Stored data entries

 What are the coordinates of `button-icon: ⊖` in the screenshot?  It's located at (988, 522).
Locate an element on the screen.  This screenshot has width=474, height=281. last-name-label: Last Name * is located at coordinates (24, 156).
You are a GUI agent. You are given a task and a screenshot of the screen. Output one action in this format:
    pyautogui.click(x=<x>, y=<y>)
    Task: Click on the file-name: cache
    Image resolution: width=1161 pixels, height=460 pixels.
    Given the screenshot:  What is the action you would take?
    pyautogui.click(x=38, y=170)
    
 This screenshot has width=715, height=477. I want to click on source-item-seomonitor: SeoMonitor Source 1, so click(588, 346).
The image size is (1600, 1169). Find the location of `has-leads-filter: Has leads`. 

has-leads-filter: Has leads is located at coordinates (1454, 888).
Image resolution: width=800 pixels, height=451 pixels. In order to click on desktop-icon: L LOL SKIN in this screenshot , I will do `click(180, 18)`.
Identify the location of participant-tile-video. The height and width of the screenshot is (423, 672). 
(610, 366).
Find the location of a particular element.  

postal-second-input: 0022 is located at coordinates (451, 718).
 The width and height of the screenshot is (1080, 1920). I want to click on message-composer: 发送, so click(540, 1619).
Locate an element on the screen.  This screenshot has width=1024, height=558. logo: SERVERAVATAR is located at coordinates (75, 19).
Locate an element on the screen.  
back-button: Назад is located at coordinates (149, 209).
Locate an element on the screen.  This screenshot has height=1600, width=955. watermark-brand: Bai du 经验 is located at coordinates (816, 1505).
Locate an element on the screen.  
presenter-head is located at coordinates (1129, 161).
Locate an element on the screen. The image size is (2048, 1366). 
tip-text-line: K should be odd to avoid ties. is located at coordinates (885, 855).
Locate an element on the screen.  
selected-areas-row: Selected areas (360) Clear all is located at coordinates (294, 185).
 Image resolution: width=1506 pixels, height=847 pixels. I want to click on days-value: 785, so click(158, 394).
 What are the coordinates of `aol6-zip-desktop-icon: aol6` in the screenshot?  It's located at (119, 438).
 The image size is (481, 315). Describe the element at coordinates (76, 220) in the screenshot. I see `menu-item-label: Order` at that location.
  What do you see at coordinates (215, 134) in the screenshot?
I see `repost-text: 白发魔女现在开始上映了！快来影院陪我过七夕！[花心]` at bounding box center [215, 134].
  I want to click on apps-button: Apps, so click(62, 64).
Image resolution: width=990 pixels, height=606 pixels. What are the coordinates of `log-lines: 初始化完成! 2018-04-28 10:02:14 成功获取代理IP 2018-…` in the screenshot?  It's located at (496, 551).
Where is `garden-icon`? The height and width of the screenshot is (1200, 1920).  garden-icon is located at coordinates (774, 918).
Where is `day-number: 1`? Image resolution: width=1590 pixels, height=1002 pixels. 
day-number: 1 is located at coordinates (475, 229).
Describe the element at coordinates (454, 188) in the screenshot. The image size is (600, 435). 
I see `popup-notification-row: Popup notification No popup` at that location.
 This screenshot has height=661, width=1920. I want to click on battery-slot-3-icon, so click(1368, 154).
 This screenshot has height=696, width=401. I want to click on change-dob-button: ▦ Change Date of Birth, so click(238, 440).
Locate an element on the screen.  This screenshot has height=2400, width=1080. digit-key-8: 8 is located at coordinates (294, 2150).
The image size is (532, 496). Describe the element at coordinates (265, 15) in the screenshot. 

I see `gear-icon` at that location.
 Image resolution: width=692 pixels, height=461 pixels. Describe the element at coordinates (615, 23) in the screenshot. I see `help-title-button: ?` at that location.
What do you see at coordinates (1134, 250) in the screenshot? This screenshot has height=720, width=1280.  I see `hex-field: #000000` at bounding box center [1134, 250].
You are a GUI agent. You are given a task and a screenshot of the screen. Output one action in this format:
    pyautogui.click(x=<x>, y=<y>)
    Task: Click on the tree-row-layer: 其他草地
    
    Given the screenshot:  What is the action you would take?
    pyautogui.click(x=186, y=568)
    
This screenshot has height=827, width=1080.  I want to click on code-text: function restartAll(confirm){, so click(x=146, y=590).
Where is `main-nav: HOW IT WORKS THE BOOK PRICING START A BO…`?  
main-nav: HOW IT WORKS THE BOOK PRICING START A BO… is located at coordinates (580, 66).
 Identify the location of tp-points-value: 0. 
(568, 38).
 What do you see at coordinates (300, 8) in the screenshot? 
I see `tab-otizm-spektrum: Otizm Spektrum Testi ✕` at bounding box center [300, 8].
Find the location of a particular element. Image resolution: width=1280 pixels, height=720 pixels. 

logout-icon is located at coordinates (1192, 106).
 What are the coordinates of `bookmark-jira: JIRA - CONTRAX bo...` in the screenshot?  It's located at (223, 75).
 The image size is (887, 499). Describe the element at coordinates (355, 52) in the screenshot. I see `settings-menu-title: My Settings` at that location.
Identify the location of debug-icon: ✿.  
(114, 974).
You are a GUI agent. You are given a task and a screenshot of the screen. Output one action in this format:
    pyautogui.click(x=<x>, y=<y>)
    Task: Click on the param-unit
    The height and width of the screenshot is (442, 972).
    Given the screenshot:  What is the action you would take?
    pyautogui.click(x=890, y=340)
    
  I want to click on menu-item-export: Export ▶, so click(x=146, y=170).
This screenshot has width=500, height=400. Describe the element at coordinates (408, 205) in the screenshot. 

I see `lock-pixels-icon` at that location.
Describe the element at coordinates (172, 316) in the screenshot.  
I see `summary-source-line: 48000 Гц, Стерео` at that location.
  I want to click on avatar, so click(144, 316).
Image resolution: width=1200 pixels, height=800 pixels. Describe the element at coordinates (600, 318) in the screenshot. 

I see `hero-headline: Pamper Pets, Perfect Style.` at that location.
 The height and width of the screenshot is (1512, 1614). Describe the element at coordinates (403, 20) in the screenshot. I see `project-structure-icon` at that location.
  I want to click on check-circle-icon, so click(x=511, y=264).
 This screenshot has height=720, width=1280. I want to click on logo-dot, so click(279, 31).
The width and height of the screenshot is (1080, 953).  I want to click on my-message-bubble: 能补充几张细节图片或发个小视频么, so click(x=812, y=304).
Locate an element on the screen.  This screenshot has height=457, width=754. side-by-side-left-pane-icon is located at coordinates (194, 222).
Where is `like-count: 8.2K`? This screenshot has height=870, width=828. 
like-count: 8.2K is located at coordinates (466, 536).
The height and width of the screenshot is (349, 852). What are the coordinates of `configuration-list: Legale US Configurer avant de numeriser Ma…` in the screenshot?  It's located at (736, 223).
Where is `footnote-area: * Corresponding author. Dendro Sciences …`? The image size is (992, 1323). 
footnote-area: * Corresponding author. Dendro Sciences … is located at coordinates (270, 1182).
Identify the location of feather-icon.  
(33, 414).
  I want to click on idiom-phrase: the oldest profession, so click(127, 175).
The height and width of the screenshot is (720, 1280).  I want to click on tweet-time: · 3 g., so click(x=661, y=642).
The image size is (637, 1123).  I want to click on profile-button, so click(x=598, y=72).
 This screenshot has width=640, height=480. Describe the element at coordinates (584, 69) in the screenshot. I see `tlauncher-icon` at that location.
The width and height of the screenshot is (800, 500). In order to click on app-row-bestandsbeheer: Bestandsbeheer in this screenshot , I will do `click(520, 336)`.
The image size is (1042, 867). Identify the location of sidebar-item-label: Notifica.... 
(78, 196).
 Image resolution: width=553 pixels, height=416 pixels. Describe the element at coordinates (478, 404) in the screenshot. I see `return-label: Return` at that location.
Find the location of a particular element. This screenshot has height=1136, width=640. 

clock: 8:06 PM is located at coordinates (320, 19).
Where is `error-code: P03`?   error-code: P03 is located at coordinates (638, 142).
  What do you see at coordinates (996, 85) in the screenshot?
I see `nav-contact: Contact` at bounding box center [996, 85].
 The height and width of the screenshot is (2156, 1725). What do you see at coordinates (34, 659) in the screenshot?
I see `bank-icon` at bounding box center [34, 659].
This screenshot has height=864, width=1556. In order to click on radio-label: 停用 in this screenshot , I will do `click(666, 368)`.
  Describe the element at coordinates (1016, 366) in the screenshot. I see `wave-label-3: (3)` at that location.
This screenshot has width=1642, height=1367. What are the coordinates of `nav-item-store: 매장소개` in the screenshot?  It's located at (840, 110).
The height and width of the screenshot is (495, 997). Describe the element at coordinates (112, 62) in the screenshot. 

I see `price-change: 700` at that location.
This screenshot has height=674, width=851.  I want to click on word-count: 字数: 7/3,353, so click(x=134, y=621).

§ **JOB ITEM**
Return verbatim everything from the line containing "The height and width of the screenshot is (495, 997)." down to the end of the records.

§ **EXPECTED OUTPUT**
The height and width of the screenshot is (495, 997). Describe the element at coordinates (112, 62) in the screenshot. 

I see `price-change: 700` at that location.
This screenshot has height=674, width=851.  I want to click on word-count: 字数: 7/3,353, so click(x=134, y=621).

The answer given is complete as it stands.